I recognize that most people are not upset by this sort of thing, and have learned to not complain about it to just anyone.

But, however out of proportion ("stunned") or irrational or overreactive or hyper-sensitive (I dislike most of those terms, and they've all been applied to me) your feelings about it are, they are indeed your feelings, and merely recognizing that no snub was intended won't make the feelings disappear. Listen to your rational mind, AND to your emotions -- they're both giving you important information. Find an outlet for your feelings, whether venting to someone likeminded or at least someone who won't judge or be shocked by your reaction or give you advice or dismiss your feelings -- or through art, or something physical like banging on something safe or yelling in a safe place. AND listen to the rational part that knows that these folks aren't posting pictures AT you, aren't thinking about etiquette, and mean no harm.

You might also explore why this kind of thing is triggering for you... does it remind you of hurtful things from the past...

post #37 of 52
Thread Starter 
As the OP, I'll happily and easily withdraw my use of the word "stunned" -- I think people are reading too much into it. Let's make it "surprised," shall we?

The first time this happened on FB, I was surprised. Now it seems to be becoming the norm in my social circle, though, which is what led me to be, shall we say, very surprised, about what I perceive to be a real lack of simple manners.
post #38 of 52
Quote:
Originally Posted by indigosky View Post

As the OP, I'll happily and easily withdraw my use of the word "stunned" -- I think people are reading too much into it. Let's make it "surprised," shall we?
The first time this happened on FB, I was surprised. Now it seems to be becoming the norm in my social circle, though, which is what led me to be, shall we say, very surprised, about what I perceive to be a real lack of simple manners.


I agree.

 

post #39 of 52

I do think it should be available to only those that were invited.
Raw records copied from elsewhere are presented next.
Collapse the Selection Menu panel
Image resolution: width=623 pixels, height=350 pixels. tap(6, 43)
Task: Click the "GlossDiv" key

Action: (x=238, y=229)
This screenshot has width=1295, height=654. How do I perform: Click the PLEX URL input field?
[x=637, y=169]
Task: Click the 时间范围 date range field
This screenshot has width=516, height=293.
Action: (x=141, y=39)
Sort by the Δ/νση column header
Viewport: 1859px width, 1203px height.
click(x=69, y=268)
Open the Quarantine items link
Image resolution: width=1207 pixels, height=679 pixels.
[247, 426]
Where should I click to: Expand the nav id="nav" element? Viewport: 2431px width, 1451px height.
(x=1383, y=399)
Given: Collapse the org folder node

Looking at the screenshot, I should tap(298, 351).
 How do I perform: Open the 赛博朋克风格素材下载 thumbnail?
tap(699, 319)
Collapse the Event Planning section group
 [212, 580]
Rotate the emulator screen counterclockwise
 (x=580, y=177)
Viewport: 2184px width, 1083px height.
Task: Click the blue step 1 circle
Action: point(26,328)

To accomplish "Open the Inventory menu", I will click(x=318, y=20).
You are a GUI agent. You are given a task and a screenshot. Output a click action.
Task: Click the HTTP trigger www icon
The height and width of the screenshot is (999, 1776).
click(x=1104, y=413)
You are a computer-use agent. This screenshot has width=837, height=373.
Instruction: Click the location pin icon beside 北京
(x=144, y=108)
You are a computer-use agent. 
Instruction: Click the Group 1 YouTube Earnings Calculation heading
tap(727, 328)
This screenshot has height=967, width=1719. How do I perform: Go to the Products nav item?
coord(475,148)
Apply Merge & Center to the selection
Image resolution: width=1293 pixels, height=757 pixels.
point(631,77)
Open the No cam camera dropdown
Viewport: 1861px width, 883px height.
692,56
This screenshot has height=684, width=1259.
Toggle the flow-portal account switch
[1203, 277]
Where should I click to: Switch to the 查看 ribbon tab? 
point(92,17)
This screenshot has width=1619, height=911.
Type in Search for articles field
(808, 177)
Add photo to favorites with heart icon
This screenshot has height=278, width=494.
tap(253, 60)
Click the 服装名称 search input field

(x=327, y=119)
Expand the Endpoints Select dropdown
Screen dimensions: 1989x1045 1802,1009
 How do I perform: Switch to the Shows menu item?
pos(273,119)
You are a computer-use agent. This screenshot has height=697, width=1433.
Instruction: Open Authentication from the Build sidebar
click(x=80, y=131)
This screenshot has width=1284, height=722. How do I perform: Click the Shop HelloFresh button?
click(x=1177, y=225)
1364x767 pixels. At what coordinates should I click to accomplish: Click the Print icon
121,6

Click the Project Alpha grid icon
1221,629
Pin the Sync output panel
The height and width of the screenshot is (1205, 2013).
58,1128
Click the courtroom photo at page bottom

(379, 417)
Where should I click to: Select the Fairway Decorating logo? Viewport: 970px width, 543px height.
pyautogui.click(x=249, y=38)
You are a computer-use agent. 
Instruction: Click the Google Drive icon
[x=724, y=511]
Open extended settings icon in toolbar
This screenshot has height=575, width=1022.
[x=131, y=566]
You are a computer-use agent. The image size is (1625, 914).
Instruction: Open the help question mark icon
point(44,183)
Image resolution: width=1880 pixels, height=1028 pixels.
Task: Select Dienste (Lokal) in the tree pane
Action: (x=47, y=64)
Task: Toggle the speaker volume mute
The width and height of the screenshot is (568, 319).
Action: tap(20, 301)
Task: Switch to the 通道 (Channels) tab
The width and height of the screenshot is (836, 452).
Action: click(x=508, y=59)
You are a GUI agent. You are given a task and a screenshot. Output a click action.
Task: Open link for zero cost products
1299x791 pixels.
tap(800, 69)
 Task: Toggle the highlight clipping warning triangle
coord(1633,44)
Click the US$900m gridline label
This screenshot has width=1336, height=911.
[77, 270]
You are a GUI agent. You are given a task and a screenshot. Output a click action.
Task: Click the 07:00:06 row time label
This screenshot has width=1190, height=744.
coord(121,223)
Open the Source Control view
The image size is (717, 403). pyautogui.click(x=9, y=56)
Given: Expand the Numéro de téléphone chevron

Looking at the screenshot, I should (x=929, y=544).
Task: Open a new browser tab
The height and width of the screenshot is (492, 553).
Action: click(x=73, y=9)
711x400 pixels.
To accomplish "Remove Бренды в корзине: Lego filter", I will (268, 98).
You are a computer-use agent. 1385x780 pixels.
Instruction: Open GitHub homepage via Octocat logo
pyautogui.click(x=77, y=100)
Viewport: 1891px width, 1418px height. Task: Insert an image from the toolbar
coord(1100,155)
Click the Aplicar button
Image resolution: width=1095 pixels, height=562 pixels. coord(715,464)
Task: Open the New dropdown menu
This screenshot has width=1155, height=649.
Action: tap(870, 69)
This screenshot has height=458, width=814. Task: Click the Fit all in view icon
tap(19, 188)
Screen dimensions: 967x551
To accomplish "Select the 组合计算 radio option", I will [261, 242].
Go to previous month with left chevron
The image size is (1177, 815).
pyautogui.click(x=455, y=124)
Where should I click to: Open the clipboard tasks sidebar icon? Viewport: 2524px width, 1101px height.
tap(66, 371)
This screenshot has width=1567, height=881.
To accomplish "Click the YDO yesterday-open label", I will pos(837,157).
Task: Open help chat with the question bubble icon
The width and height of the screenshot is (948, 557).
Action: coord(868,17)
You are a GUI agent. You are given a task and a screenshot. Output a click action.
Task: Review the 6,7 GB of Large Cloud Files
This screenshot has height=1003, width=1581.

To me it's rude that it's simply posted for all to see. But that's me. And, you can't stop people from doing whatever they want. I think the first time (I'm not on FB) I heard from my brother that he saw pix of a party we weren't invited to on FB it hurt but after a few more snubs I have gotten over it.

post #40 of 52

I do not think that it is rude to post photos of your child's birthday party on Facebook. I would hope that the people who have bothered to friend me would be glad that my daughter had a nice party.

 

That said, I don't have a facebook account because I feel that it's a morass of privacy concerns. So, take my feedback with that grain of salt. I certainly do not mind being made aware of other peoples' parties to which we are not invited via other means. Sensitivity goes both ways - are you going to prioritize being offended by the honest sharing of pictures of a party to which you were not invited, or are you going to prioritize being happy for a child in your circle that you care for being happy?